Daylight Saving Time (DST)
Hi,
To Support U.S Daylight Saving TIme, I have updated my Solaris server
(SunOS 5.8 Generic_108528-29 sun4u sparc SUNW,Sun-Blade-100)
with the following patches :
(1)109809-03
(2)108993-62
After this O.S patch upgradation, I found that on March 11, 01:59 AM 2007 the time goes ahead to March 11, 03:00 AM 2007 as expected.
But Fall back is not happening.
The expected behavior is, if the system date is Nov 04, 01:59 AM 2007 then time has to fall back to Nov 04, 01:00 AM 2007.
In my case the time goes to Nov 11, 02:00 AM 2007.
Do I need to install any other patches ?
How to achive the fallback of DST ?
Thanks in Advance
T.Ramkumar
[722 byte] By [
tram] at [2007-11-26 11:22:24]

# 3
> After this O.S patch upgradation, I found that on
> March 11, 01:59 AM 2007 the time goes ahead to March
> 11, 03:00 AM 2007 as expected.
>
> But Fall back is not happening.
> The expected behavior is, if the system date is Nov
> 04, 01:59 AM 2007 then time has to fall back to Nov
> 04, 01:00 AM 2007.
> In my case the time goes to Nov 11, 02:00 AM 2007.
Please show how you are testing this. I imagine you are looking at the second 1:59am.
--
Darren
# 4
> What if you wait another minute?
>
> This job is performed by a command called 'rtc' which
> is run from cron:
> 1 2 * * * [ -x /usr/sbin/rtc ] && /usr/sbin/rtc -c >
> /dev/null 2>&1
Not at all. Timezone settings are handled by library calls and no processes (from cron or otherwise) are involved.

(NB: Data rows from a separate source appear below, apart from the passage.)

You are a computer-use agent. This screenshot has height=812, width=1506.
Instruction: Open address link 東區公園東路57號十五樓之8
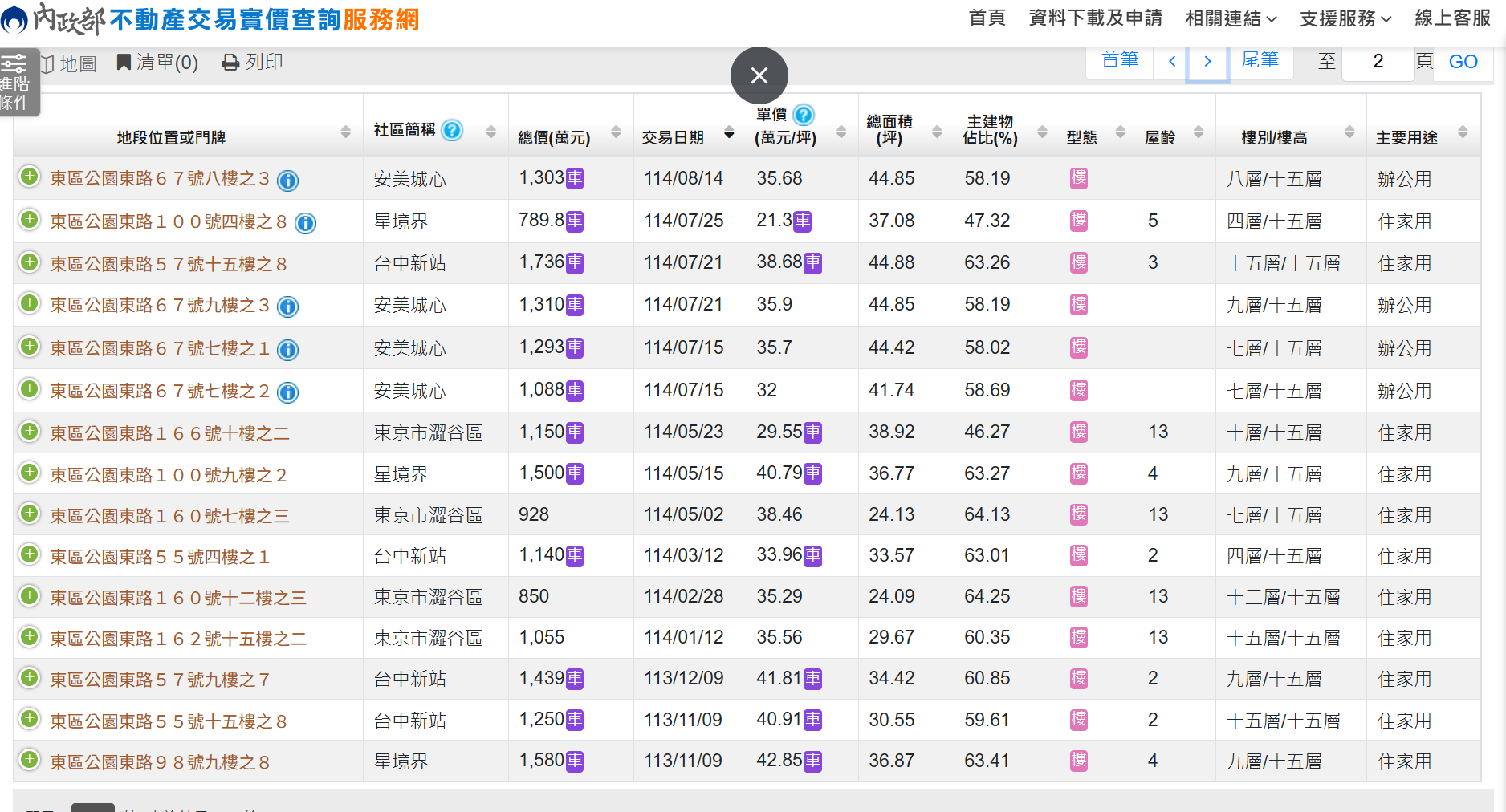(168, 264)
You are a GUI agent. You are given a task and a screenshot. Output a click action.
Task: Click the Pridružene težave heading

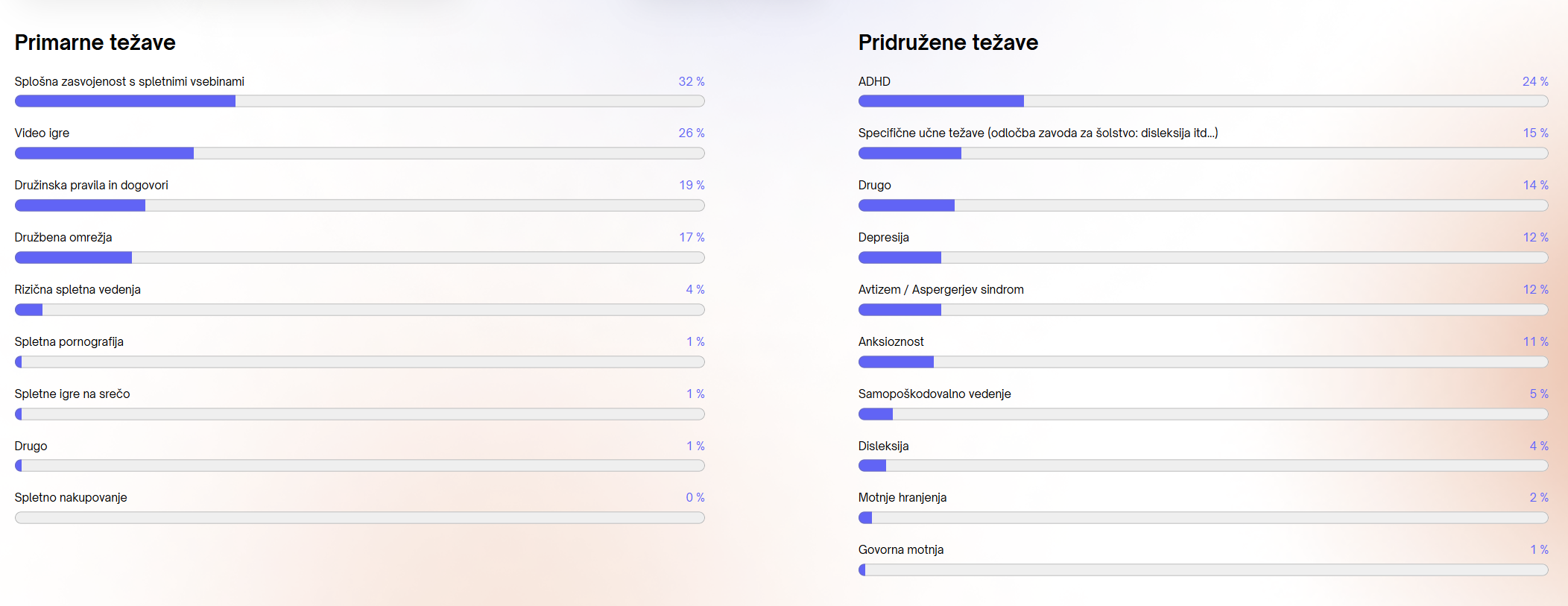click(948, 42)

All the rtc program does is reset the hardware clock to reflect possible timezone changes on x86 hardware. The program doesn't even exist on SPARC. This is because the SPARC clock ticks in UTC and isn't affected by timezone or DST transitions. Whereas most x86 clocks tick in local time for compatibility with windows. (You can change that if you only boot to UNIX operating systems).
--
Darren
# 5
Hi All,
thanks for the response.
Darren I refered your previous posting and got the answer from the following link.
http://forum.sun.com/jive/thread.jspa?threadID=107416&tstart=90
Thanks for the quick response.
I tested with date -u and found that fallback from 1:59 am to 1:00 am happens.